Work to be completed: Repeat every line of the data exactly; no picture belongs in the copy.

*** Begin section ***

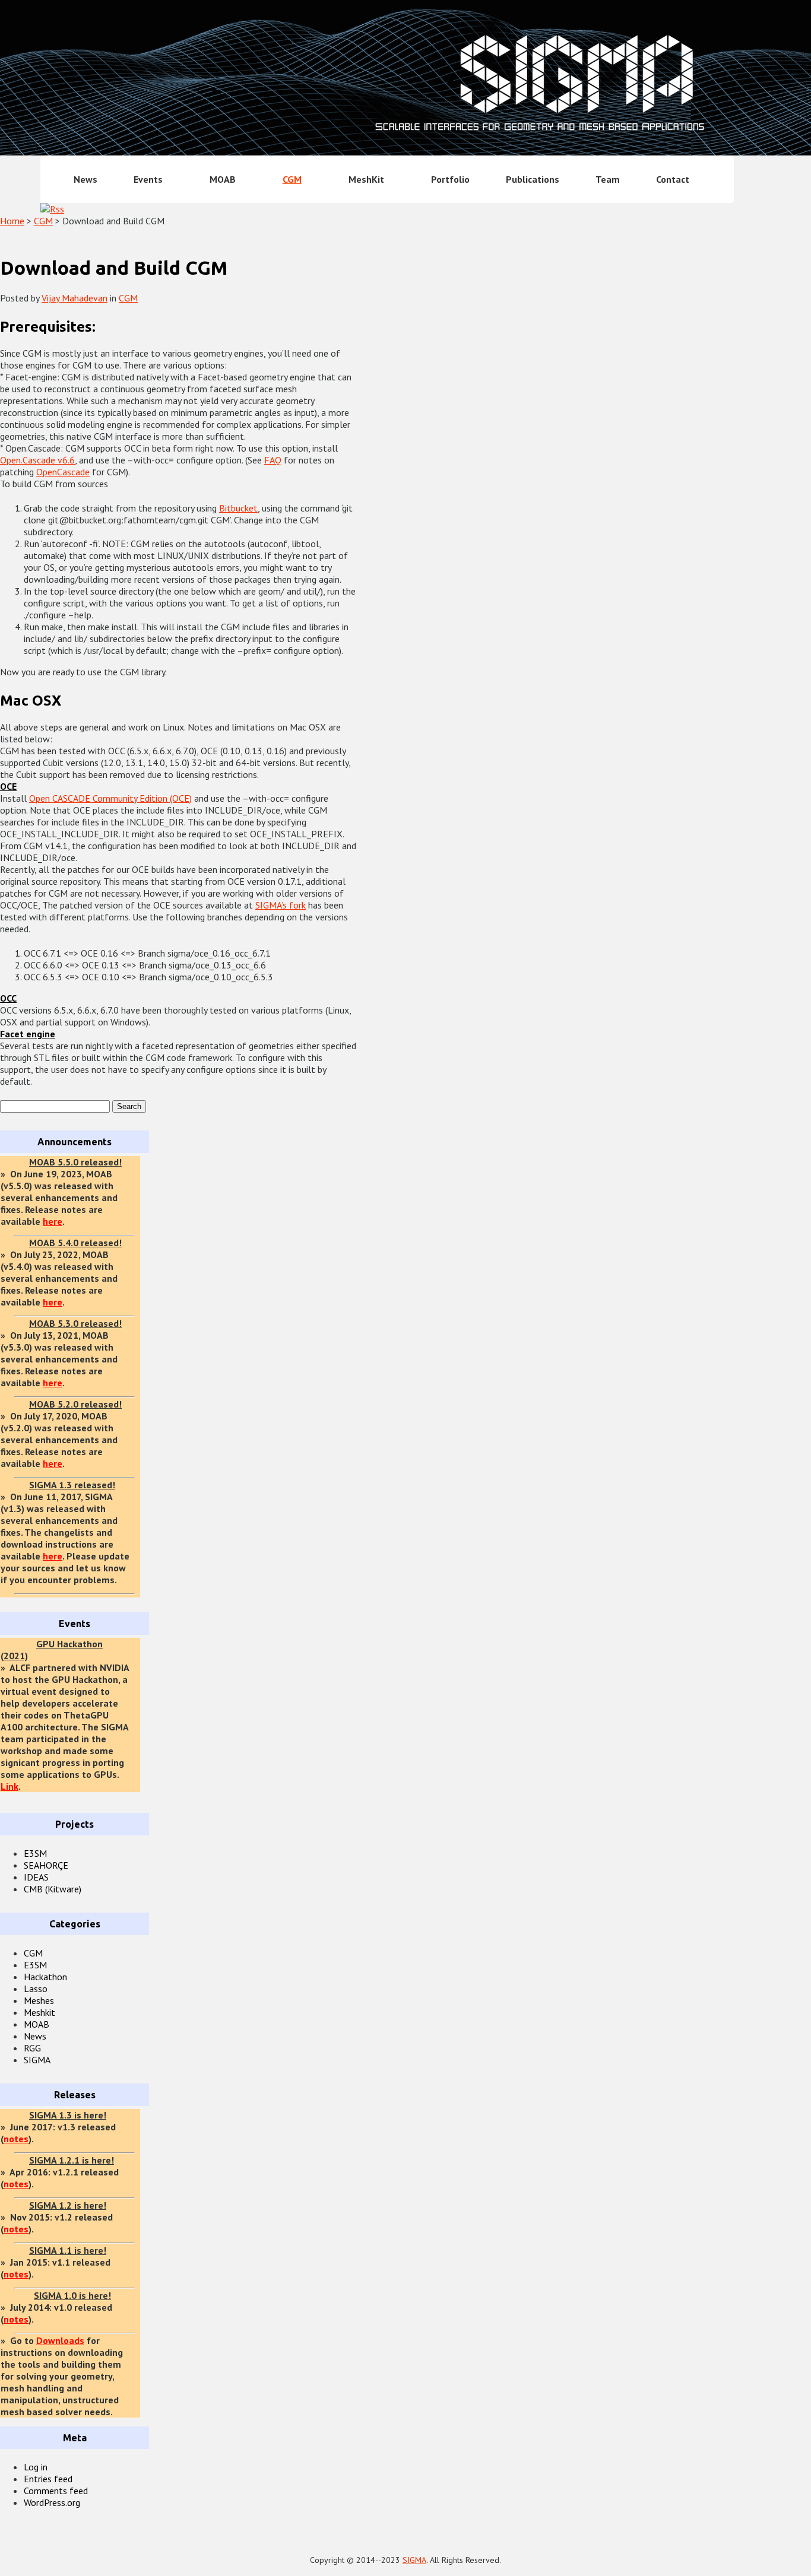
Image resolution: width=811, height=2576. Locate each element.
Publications (532, 179)
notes (16, 2139)
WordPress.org (52, 2502)
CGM (292, 179)
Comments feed (56, 2490)
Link (9, 1786)
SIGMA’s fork (280, 905)
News (85, 179)
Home (12, 221)
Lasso (35, 1988)
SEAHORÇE (46, 1865)
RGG (32, 2048)
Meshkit (39, 2012)
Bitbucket (238, 508)
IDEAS (36, 1877)
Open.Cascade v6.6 (37, 460)
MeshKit (366, 179)
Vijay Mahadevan (74, 298)
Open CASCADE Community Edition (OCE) (110, 798)
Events (148, 179)
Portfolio (450, 179)
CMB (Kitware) (52, 1889)
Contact (672, 179)
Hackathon (45, 1977)
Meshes (39, 2000)
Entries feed (48, 2479)
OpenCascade (63, 472)
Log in (35, 2467)
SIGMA (37, 2060)
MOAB (223, 179)
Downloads (60, 2340)
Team (607, 179)
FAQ (272, 460)
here (52, 1221)
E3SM (35, 1853)
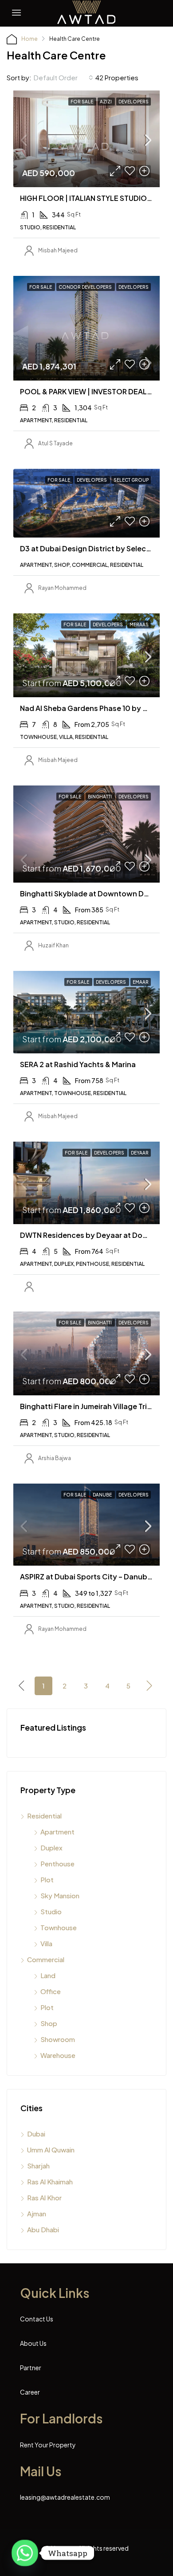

*** End section ***

The answer:
Image resolution: width=811, height=2576. Locate each element.
Publications (532, 179)
notes (16, 2139)
WordPress.org (52, 2502)
CGM (292, 179)
Comments feed (56, 2490)
Link (9, 1786)
SIGMA’s fork (280, 905)
News (85, 179)
Home (12, 221)
Lasso (35, 1988)
SEAHORÇE (46, 1865)
RGG (32, 2048)
Meshkit (39, 2012)
Bitbucket (238, 508)
IDEAS (36, 1877)
Open.Cascade v6.6 (37, 460)
MeshKit (366, 179)
Vijay Mahadevan (74, 298)
Open CASCADE Community Edition (OCE) (110, 798)
Events (148, 179)
Portfolio (450, 179)
CMB (Kitware) (52, 1889)
Contact (672, 179)
Hackathon (45, 1977)
Meshes (39, 2000)
Entries feed (48, 2479)
OpenCascade (63, 472)
Log in (35, 2467)
SIGMA (37, 2060)
MOAB (223, 179)
Downloads (60, 2340)
Team (607, 179)
FAQ (272, 460)
here (52, 1221)
E3SM (35, 1853)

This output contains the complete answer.